Work instruction
Which lines below include the string "computer"? Please show each one.

(Excerpts from a dataset)
+ + + +
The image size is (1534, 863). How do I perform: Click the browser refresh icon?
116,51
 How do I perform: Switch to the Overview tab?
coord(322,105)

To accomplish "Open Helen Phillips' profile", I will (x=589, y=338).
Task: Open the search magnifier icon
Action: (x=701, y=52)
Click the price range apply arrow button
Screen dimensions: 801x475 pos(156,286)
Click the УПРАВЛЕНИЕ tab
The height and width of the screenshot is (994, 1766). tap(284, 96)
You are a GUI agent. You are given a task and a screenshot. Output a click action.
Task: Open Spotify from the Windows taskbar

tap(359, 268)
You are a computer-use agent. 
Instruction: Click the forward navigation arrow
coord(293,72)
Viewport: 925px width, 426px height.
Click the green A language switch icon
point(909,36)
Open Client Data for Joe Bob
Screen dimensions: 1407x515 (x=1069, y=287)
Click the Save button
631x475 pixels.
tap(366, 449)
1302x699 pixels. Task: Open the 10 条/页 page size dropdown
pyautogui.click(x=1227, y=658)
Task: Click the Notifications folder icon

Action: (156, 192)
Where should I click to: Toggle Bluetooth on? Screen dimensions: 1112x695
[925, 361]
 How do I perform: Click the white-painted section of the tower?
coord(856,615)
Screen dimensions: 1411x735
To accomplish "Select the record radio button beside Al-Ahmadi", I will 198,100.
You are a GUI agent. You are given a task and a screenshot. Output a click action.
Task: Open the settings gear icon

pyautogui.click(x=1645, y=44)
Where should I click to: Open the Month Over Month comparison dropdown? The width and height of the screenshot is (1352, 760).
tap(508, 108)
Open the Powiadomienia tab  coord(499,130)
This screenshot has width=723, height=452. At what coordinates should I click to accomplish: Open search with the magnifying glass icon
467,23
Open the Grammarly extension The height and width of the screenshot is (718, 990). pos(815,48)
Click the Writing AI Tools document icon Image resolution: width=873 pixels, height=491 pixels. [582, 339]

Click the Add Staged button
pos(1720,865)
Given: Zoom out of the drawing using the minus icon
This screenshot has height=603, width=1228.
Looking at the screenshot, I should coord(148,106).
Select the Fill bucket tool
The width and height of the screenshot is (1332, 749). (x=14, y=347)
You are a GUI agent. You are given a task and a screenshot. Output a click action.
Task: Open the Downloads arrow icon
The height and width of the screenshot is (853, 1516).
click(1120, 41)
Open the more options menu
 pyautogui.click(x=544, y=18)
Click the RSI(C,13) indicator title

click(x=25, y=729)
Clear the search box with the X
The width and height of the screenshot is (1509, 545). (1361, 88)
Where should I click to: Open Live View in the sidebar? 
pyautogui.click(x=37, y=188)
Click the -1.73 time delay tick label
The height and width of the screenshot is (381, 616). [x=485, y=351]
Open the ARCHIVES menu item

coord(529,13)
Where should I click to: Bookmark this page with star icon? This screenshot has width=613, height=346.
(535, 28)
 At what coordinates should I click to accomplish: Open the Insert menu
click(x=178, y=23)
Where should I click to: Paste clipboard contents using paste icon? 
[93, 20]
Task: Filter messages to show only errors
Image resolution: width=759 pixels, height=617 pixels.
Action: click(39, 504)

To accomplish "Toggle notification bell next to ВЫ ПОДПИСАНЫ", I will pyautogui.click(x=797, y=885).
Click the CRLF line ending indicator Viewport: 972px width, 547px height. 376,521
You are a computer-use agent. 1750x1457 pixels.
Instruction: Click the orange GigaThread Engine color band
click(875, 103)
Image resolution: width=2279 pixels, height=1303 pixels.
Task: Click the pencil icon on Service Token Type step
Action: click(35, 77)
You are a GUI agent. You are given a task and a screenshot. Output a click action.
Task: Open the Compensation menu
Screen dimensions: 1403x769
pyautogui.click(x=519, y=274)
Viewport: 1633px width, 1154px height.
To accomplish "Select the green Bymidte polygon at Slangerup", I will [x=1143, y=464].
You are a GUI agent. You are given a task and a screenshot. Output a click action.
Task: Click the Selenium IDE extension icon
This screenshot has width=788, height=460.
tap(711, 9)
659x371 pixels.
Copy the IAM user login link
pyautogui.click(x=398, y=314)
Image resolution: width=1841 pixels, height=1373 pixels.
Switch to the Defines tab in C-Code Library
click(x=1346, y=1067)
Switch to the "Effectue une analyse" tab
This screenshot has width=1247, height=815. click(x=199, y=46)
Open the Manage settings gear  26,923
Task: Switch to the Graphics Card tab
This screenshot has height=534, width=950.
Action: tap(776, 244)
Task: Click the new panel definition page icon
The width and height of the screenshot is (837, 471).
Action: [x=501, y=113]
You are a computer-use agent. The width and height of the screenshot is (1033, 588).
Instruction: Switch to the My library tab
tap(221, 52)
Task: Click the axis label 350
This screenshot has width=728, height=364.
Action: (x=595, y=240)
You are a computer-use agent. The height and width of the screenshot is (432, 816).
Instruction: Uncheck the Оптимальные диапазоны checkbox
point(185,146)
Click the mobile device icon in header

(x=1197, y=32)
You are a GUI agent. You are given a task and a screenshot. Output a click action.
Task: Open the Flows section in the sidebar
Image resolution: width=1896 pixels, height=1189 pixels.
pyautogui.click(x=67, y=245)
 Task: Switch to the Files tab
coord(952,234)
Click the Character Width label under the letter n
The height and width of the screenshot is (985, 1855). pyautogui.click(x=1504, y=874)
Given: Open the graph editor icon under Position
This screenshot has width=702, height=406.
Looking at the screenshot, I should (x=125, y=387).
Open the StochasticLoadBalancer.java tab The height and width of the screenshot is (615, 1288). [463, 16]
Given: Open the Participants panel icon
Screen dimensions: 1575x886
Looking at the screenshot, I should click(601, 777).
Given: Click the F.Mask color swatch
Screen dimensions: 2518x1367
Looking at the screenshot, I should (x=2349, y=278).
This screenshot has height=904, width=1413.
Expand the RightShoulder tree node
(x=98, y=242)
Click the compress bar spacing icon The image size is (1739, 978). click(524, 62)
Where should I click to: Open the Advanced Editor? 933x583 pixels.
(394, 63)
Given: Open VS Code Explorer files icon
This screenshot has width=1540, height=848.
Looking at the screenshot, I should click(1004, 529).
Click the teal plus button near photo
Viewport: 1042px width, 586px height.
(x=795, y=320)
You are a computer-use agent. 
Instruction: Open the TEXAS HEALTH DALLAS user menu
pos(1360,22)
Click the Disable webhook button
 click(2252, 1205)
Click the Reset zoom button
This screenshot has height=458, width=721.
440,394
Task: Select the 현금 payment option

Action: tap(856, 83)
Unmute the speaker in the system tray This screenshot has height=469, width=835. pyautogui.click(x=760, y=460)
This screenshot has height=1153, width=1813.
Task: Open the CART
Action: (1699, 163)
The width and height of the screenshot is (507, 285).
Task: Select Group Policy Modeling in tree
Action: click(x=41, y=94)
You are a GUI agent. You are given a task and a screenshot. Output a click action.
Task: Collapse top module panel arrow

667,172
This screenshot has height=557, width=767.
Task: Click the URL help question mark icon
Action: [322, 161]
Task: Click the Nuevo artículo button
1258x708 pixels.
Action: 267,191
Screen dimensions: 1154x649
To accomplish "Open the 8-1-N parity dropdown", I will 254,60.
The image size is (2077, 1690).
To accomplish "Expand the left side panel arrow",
+ + + +
Answer space
You are a computer-use agent. 
You are a computer-use agent. 1750x1457 pixels.
You are a computer-use agent. The width and height of the screenshot is (1033, 588).
You are a computer-use agent. The height and width of the screenshot is (432, 816).
You are a computer-use agent. 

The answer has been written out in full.